Step up to the buffet. As rumored, Uber is buying Postmates for almost $2.7 billion, after losing out on GrubHub to Europe’s Just Eat Takeaway.com last month. The decade-old Postmates service ranks fourth in the U.S. in food delivery.
You don't like me, you really don't like me. Americans still like their tech CEOs, for the most part. Only one has a net unfavorable rating, Facebook's Mark Zuckerberg, with only 42% favoring him and 56% holding an unfavorable opinion, according to a poll by Fortune and SurveyMonkey. The highest Big Tech net favorability scores went to Apple CEO Tim Cook and Microsoft CEO Satya Nadella, who are both viewed favorably by a 41% margin. Meanwhile, Zuck is preparing to meet this week with a group of advertisers who are boycotting Facebook and calling for better policing of hateful and racist content.
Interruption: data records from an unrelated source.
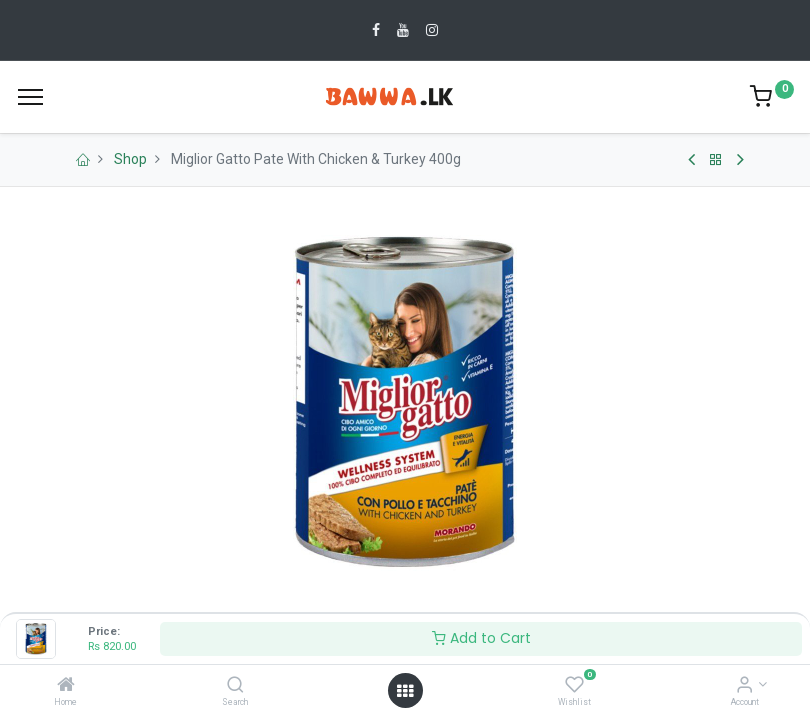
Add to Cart (481, 638)
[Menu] (30, 97)
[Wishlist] (574, 686)
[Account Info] (744, 686)
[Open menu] (405, 691)
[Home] (66, 686)
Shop (130, 159)
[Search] (235, 686)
You have my full support. I'm not sure if Elon Musk was in the poll–if not, what an electrifying oversight–but he's not lost his sense of fun. In the Tesla CEO's latest move to tweak investors betting against his success, he's started selling red satin "Short Shorts" on Tesla's web site. No word yet on whether he's sent a pair to hedge fund manager David Einhorn, one of the biggest shorters of Tesla stock, as he did two years ago. Order a pair for yourself for $69.420. Yes, he went there again.
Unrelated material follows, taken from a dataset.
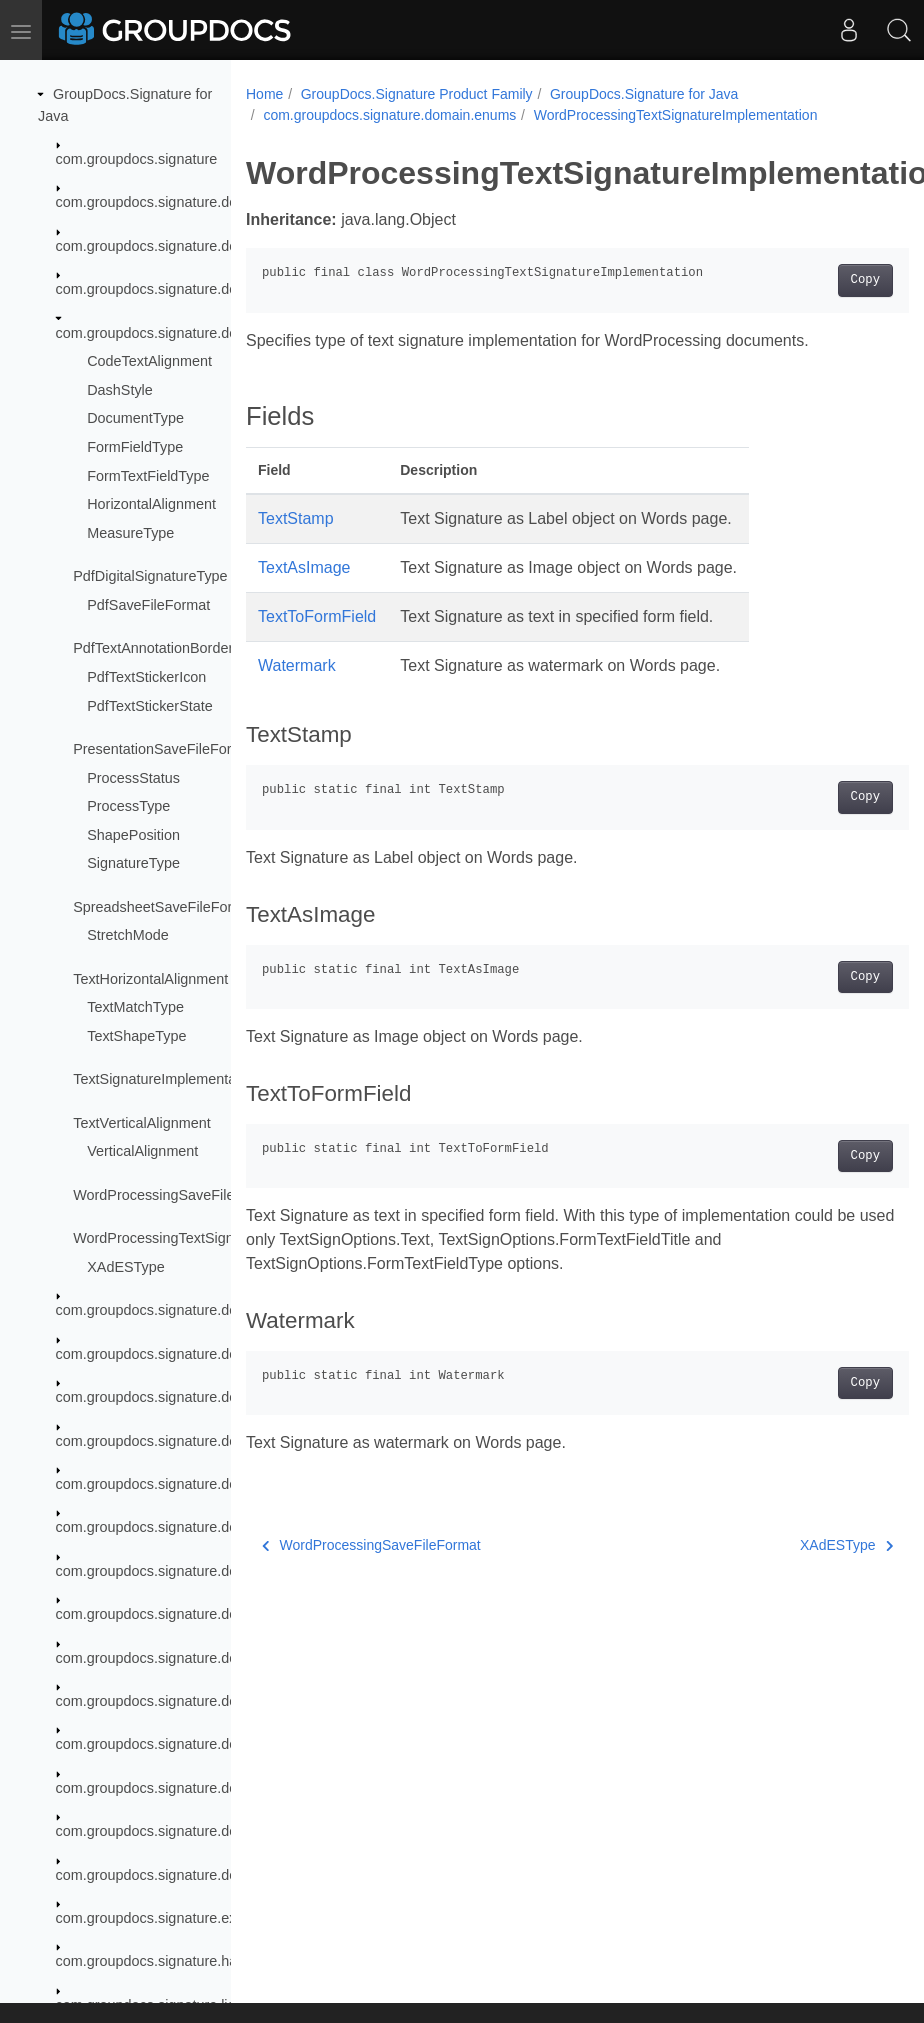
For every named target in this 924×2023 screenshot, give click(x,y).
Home (264, 94)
Unscrupulous underwriters unmasked. Florida last week became the first state to adopt legislation limiting the use of DNA tests by life, disability, and long-term care insurers. "Your genetic code should only be shared with your explicit consent and it should not be used to determine the cost and kinds of insurance coverage available to you," state CFO Jimmy Patronis said.
Can you see me now? After conquering India's wireless market and raising over $15 billion from some of the world's leading investors, Reliance Jio is expanding–no surprise. The company launched a Zoom video conferencing rival called JioMeet last week. Calls can last for up to 24 hours (quite the gabfest), and are encrypted and password-protected. I'll wait for the security folks to weigh in on that claim, though.
FOOD FOR THOUGHT
Apple is possibly the most influential company on digital design in the world, so when they reveal a big change in philosophy, it's worth taking note. Game developer Michael Flarup takes a deep dive into the new design of MacOS Big Sur in an essay he calls "The Comeback of Fun in Visual Design."
Given the chance of a redesign on the mac, Apple did not choose minimalism as the single guiding design pillar. In fact, they doubled down on expressiveness, added depth, gaussian blur shadows, angled lighting and real lifelike objects. Sure, it’s not consistent and we lost some expressiveness elsewhere (🥃 pour one out for detailed toolbar icons), but generally this is like a green light turning on for more expressiveness and ultimately more fun in visual design. They didn't just keep this for nostalgia's sake, they developed it further. They advanced it and are pushing it out to millions of Mac users later this year.
With this approach Apple is legalising a visual design expressiveness that we haven’t seen from them in almost a decade. It’s like a ban has been lifted on fun. This will severely loosen the grip of minimalistic visual design and raise the bar for pixel pushers everywhere. Your glyph on a colored background is about to get some serious visual competition.
IN CASE YOU MISSED IT
Netflix and the importance of Black-owned banks By Ellen McGirt
Why Google’s Fitbit acquisition will be tough to stop By Aaron Pressman
The case for going all-in on remote work By Brian Kardon
101 Great Things About America (2020 Edition) By Andrew Nusca and Fortune Staff
(Some of these stories require a subscription to access. Thank you for supporting our journalism.)
BEFORE YOU GO
Italian composer and Hollywood legend Ennio Morricone died on Monday at the age of 91, leaving a legacy of hundreds of movie scores that may never be equaled. YouTube has a great highlights reel for Morricone. The man who wrote the music for The Good, the Bad and the Ugly, Once Upon a Time in America, and The Untouchables had a touch of modesty, too. "Compared to classical composers like Bach, Frescobaldi, Palestrina or Mozart, I would define myself as unemployed,” he once told the New York Times.